**PROVIDED RECORDS:**

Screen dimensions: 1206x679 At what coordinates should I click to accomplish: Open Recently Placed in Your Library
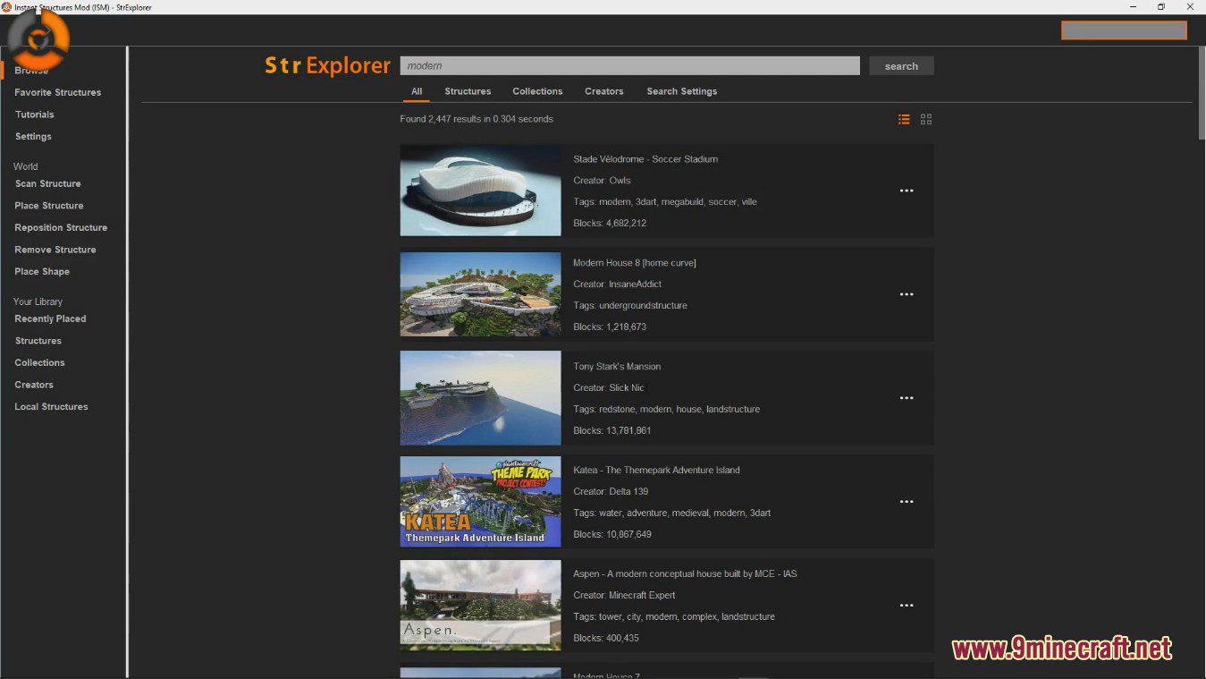[x=50, y=318]
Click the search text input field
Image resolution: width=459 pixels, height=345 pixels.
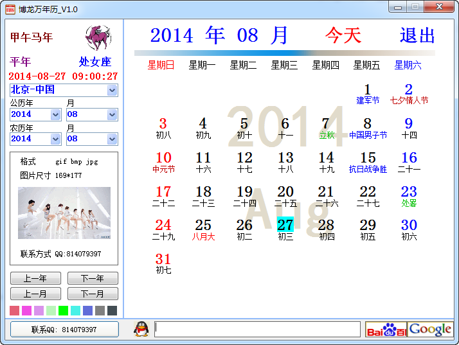pyautogui.click(x=257, y=330)
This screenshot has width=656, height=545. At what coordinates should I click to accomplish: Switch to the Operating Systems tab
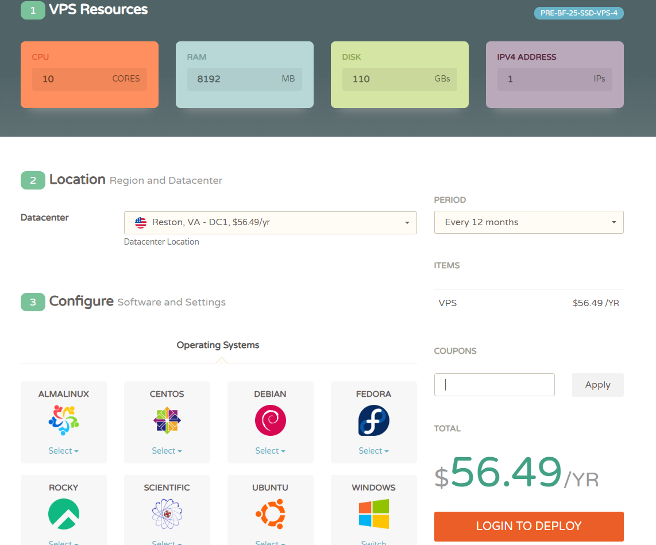(218, 345)
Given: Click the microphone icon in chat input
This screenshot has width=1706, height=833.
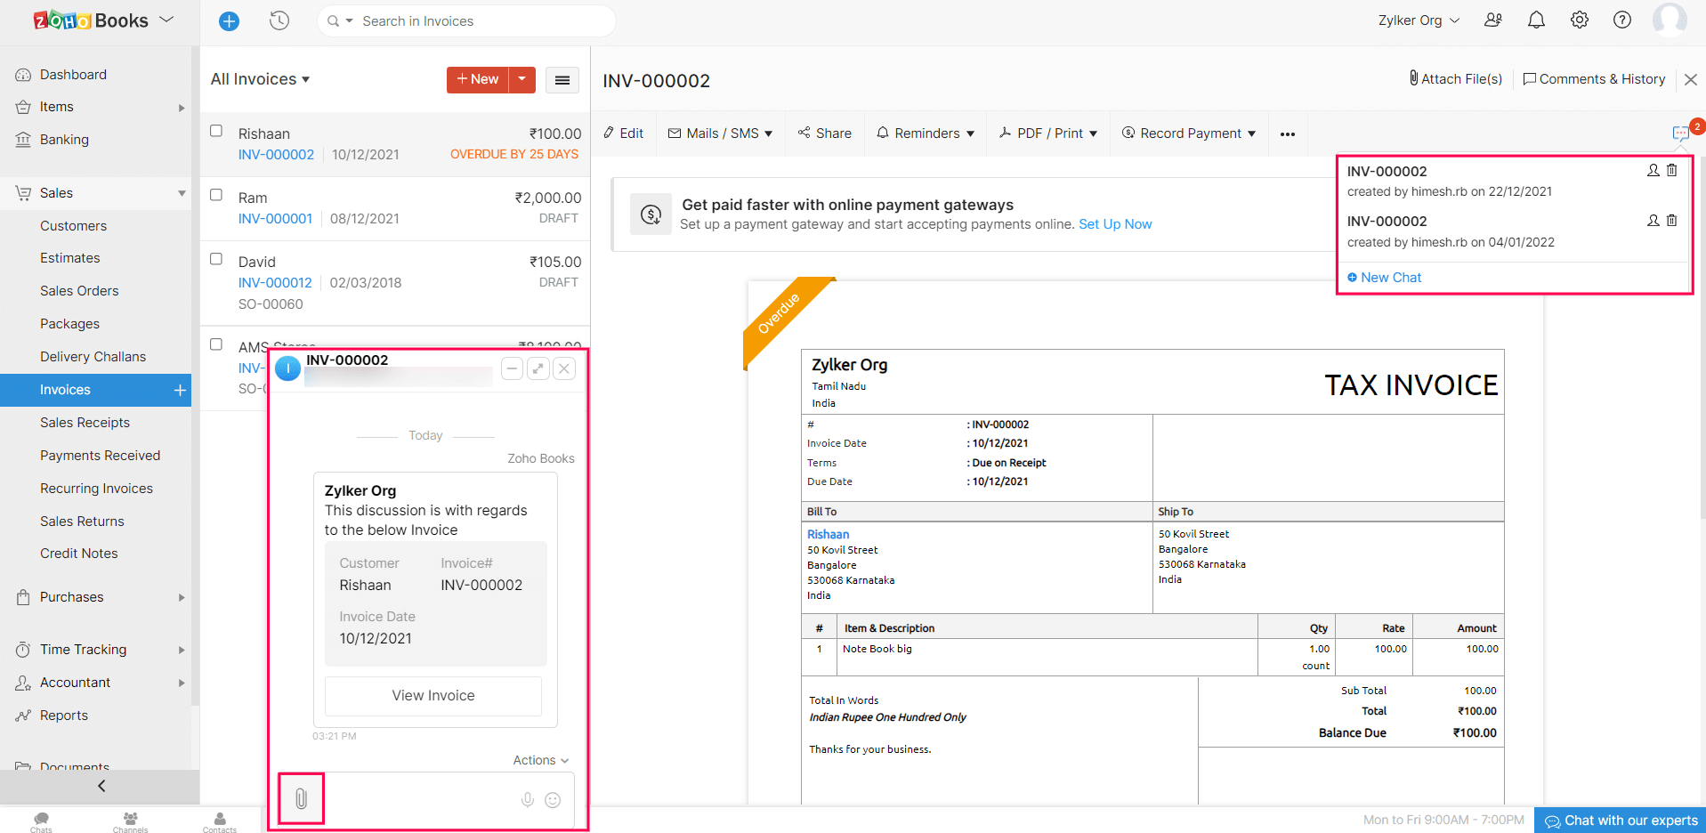Looking at the screenshot, I should (x=528, y=800).
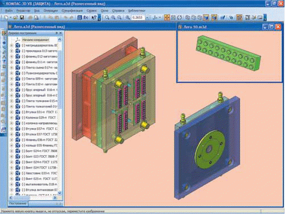Open the Операции menu
Image resolution: width=285 pixels, height=214 pixels.
51,11
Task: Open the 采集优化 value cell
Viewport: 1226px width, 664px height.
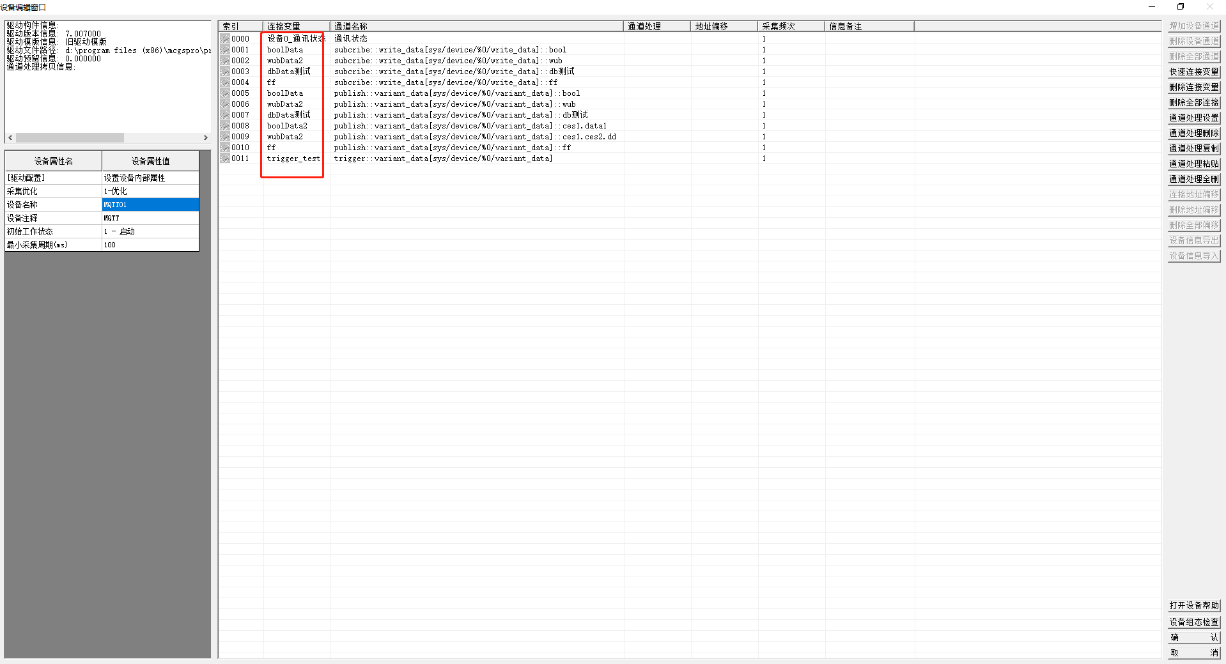Action: coord(150,191)
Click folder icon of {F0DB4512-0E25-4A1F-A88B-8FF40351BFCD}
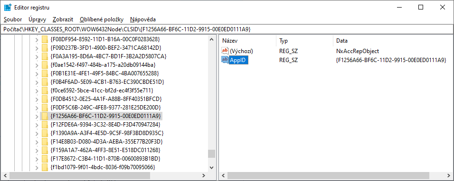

**PROBLEM STATEMENT:** For the word "input", show every line of the entries that holds it.

**TASK RESULT:**
Click the search text input field
Given: Click the microphone icon in chat input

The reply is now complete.